The API will return a composite moniker consisting of the session moniker for session 3 and the class moniker for CLSID 0002DF02-0000-0000-C000-000000000046 which is the Browser Broker. The example code then calls BindToObject on the composite moniker, which first calls the right most moniker, which is the class moniker.

HRESULT CClassMoniker::BindToObject(LPBC pbc, 
  LPMONIKER pmkToLeft, REFIID riid, void **ppv) {
  if (pmkToLeft) {
      IClassActivator pClassActivator;
      pmkToLeft->BindToObject(pcb, nullptr, 
        IID_IClassActivator, &pClassActivator);
      return pClassActivator->GetClassObject(m_clsid, 
            CLSCTX_SERVER, 0, riid, ppv);

  // ...

The pmkToLeft parameter is set by the composite moniker to the left moniker, which is the session moniker. We can see that the class moniker calls the session moniker's BindToObject method requesting an IClassActivator interface. It then calls the GetClassObject method, passing it the CLSID to activate. We're almost there.

HRESULT CSessionMoniker::GetClassObject(
   REFCLSID pClassID, CLSCTX dwClsContext, 
   LCID locale, REFIID riid, void **ppv) {
  IStandardActivator* pActivator;
  CoCreateInstance(&CLSID_ComActivator, NULL, CLSCTX_INPROC_SERVER, 
    IID_IStandardActivator, &pActivator);

  ISpecialSystemProperties pSpecialProperties;
  pSpecialProperties->SetSessionId(m_sessionid, m_console, TRUE);
  return pActivator->StandardGetClassObject(pClassId, dwClsContext, 
                                            NULL, riid, ppv);


Finally the session moniker creates a new COM activator object with the IStandardActivator interface. It then queries for the ISpecialSystemProperties interface and sets the moniker's session ID and console state. It then calls the StandardGetClassObject method on the IStandardActivator and you should now have a COM server cross-session. None of these interface or the class are officially documented of course (AFAIK).

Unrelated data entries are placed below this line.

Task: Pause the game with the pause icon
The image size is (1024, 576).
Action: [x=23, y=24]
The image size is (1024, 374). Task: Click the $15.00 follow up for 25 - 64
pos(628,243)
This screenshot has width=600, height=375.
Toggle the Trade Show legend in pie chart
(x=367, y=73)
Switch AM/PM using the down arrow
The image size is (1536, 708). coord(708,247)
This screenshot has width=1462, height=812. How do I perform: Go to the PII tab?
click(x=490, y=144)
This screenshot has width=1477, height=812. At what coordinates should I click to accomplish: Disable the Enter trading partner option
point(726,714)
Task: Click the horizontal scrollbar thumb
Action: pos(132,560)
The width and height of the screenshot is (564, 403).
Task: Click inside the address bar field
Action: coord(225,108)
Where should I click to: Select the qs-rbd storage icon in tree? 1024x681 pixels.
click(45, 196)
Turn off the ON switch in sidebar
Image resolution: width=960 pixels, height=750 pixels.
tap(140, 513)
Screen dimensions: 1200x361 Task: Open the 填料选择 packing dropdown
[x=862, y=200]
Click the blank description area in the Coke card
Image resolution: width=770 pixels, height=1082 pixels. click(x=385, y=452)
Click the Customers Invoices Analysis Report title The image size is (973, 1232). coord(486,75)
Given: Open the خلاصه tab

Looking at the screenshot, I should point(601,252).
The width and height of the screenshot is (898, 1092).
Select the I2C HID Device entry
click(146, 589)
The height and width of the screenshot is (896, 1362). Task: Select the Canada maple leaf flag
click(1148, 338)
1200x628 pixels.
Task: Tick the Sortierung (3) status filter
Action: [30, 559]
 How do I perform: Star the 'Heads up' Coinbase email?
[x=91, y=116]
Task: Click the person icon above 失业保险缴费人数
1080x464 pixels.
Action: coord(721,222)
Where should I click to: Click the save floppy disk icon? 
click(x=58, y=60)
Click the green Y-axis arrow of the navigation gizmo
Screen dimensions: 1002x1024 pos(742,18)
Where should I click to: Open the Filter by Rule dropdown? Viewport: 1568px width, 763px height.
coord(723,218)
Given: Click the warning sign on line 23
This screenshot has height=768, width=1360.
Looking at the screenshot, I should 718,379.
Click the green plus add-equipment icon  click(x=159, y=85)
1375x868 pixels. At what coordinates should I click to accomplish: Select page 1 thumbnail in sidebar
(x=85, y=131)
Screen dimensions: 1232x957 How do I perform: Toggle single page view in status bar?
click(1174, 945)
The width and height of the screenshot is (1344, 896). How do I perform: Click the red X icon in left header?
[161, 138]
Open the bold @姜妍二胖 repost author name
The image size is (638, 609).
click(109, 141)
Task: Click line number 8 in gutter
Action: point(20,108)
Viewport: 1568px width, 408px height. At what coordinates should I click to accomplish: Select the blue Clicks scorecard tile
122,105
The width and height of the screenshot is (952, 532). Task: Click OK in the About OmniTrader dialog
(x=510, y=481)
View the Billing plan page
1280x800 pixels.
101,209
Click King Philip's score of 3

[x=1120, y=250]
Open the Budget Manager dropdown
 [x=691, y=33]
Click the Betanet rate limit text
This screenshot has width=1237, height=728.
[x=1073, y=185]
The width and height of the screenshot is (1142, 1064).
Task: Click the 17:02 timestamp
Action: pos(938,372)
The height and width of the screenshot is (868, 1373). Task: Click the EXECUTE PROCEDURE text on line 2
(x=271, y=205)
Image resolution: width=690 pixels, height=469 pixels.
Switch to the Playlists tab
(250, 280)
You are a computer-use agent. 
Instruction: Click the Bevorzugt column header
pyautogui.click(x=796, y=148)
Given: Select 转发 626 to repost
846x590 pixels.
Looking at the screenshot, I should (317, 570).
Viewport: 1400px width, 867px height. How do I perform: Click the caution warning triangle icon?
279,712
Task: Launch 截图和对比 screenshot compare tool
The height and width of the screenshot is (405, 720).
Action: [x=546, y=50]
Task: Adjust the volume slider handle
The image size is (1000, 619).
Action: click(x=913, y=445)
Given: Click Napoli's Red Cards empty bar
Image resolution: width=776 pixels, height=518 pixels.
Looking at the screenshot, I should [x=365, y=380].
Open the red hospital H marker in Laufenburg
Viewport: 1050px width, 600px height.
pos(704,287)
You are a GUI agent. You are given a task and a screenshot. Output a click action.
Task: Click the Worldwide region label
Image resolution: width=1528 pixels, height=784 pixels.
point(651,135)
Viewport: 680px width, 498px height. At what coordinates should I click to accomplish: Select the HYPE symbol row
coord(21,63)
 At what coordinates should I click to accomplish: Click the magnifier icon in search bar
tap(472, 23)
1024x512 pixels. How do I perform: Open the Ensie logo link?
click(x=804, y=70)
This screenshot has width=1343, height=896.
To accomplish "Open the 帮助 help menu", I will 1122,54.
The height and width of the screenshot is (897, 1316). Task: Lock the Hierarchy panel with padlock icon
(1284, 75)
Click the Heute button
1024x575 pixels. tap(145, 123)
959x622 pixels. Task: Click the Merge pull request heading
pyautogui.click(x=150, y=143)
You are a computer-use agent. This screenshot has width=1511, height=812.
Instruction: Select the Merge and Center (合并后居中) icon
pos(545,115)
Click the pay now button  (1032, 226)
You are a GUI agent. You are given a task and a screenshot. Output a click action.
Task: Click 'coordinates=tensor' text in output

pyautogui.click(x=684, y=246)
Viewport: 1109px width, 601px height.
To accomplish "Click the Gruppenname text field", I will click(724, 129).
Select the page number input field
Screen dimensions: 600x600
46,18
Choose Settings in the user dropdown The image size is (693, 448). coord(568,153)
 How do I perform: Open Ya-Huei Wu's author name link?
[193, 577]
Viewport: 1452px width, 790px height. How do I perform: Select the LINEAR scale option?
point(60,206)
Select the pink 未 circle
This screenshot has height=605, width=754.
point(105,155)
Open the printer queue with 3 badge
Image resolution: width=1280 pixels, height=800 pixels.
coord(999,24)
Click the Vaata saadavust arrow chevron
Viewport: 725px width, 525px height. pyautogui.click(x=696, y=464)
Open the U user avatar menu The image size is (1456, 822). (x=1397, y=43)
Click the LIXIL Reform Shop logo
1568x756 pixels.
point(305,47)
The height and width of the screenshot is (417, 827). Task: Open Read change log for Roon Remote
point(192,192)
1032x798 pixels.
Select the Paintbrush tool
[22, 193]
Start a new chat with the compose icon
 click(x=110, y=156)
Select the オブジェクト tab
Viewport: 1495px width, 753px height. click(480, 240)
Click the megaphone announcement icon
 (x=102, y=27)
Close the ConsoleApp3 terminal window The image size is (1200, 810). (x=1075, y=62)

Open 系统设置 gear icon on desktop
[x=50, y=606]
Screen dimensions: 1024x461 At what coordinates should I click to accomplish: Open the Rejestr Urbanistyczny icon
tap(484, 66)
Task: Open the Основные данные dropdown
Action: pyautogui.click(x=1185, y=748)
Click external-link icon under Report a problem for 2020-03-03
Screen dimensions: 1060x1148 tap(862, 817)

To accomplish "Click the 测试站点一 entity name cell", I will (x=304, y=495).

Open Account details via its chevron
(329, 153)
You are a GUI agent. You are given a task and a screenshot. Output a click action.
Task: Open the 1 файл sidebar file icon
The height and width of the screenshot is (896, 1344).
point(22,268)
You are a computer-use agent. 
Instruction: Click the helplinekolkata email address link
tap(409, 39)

The $1000 question is, can you also do IStorage activation through the IStandardActivator interface? Poking around in COMBASE for the implementation of the interface you find one of its functions is:

HRESULT StandardGetInstanceFromIStorage(COSERVERINFO* pServerInfo, 
  REFCLSID pclsidOverride, IUnknown* punkOuter, CLSCTX dwClsCtx, 
  IStorage* pstg, int dwCount, MULTI_QI pResults[]);

It seems that the answer is yes. Of course it's possible that you still can't mix the two things up. That's why I wrote a quick and dirty example in C#, which is available here. Seems to work fine. Of course I've not tested it out with the actual vulnerability to see it works in that scenario. That's something for others to do.